As queimaduras e os incêndios terão sido a causa de mais de metade das mortes imediatas em Hiroshima.
"Lembro-me dos corpos carbonizados de crianças pequenas que jaziam à volta do hipocentro como pedras negras", disse Koichi Wada, que tinha 18 anos na altura e estava em Nagasaki.
Explosão e radiação
Muitas pessoas foram mortas ou gravemente feridas por destroços projetados pela explosão, outras por edifícios que se desmoronaram ou por terem sido projetadas para o ar.
As explosões atómicas também emitiram radiações nocivas a curto e a longo prazos: a "doença das radiações" afetou muitas das pessoas que sobreviveram à devastação imediata em Hiroshima e Nagasaki.
As síndromes de "irradiação aguda" - vómitos, dores de cabeça, diarreia, hemorragias, queda de cabelo - podiam levar à morte numa questão de semanas ou meses.
Os 'hibakusha' (sobreviventes da bomba em japonês) ficaram expostos, para o resto da vida, a um risco acrescido de desenvolverem determinados cancros.
Das cerca de 50.000 pessoas vítimas nas duas cidades monitorizadas pela Fundação Americano-Japonesa de Investigação dos Efeitos da Radiação, cerca de 100 morreram de leucemia e 850 de cancros relacionados com a radiação.
As consequências
Hiroshima e Nagasaki deram o golpe final no Japão, que capitulou em 15 de agosto de 1945, pondo fim à Segunda Guerra Mundial, iniciada em 1939.
No entanto, os historiadores continuam a debater se este duplo ataque nuclear salvou de facto mais vidas ao apressar o fim do conflito.
A provação física e psicológica de muitos 'hibakusha' durou uma vida inteira.
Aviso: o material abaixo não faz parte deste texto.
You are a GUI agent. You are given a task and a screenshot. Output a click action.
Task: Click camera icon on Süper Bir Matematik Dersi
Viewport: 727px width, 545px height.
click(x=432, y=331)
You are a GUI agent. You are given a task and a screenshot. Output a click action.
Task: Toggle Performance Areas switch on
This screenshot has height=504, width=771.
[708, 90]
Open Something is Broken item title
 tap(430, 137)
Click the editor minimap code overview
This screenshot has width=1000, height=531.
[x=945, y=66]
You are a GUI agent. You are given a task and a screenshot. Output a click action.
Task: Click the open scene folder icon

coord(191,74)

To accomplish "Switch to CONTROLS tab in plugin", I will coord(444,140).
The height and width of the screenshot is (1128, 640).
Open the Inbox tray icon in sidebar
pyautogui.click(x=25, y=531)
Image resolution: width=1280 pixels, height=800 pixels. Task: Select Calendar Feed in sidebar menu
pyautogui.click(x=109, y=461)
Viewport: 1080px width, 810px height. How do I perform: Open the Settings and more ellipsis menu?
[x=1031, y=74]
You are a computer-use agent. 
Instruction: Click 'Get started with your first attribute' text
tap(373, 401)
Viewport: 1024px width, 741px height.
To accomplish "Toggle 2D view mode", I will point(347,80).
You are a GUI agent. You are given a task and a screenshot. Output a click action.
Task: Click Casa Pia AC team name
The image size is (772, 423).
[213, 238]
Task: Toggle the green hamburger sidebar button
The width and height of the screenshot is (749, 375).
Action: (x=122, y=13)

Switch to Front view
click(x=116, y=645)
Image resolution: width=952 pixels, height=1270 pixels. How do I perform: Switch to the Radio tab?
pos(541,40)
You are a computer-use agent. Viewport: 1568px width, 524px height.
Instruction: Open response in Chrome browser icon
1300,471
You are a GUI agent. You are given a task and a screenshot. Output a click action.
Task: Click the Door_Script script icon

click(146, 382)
Muitos mantiveram o sofrimento em segredo durante muito tempo e sofreram discriminação, especialmente no que respeita ao casamento.
Durante décadas, muitos japoneses acreditaram erradamente que a "doença das radiações" era hereditária ou mesmo contagiosa e, por isso, evitavam envolver-se com 'hibakusha'.
No período pós-guerra, o Governo japonês criou o estatuto de "vítima oficial" das bombas atómicas, concedendo tratamento gratuito, mas esse direito foi concedido em condições restritivas, excluindo milhares de vítimas.
Os 'hibakusha' tornaram-se ativistas fervorosos das causas pacifistas e antinucleares, viajando pelo mundo para dar testemunho do que significa a utilização de bombas atómicas.
Um movimento de sobreviventes, Nihon Hidankyo, que apela aos governos que tomem medidas para eliminar as armas nucleares, foi galardoado com o Prémio Nobel da Paz em 2024.
Em 2019, o Papa Francisco visitou Hiroshima e Nagasaki para dizer "não" às armas atómicas.
Em 2016, Barack Obama foi o primeiro presidente dos Estados Unidos em exercício a visitar Hiroshima.
Obama também apelou para um mundo sem armas nucleares, mas não pediu desculpa em nome dos Estados Unidos pela tragédia japonesa de agosto de 1945.
A Rússia é um dos cerca de 100 países que deverão participar na cerimónia deste ano em Nagasaki, na primeira vez que a cidade convidou Moscovo desde o início da guerra com a Ucrânia, em fevereiro de 2022.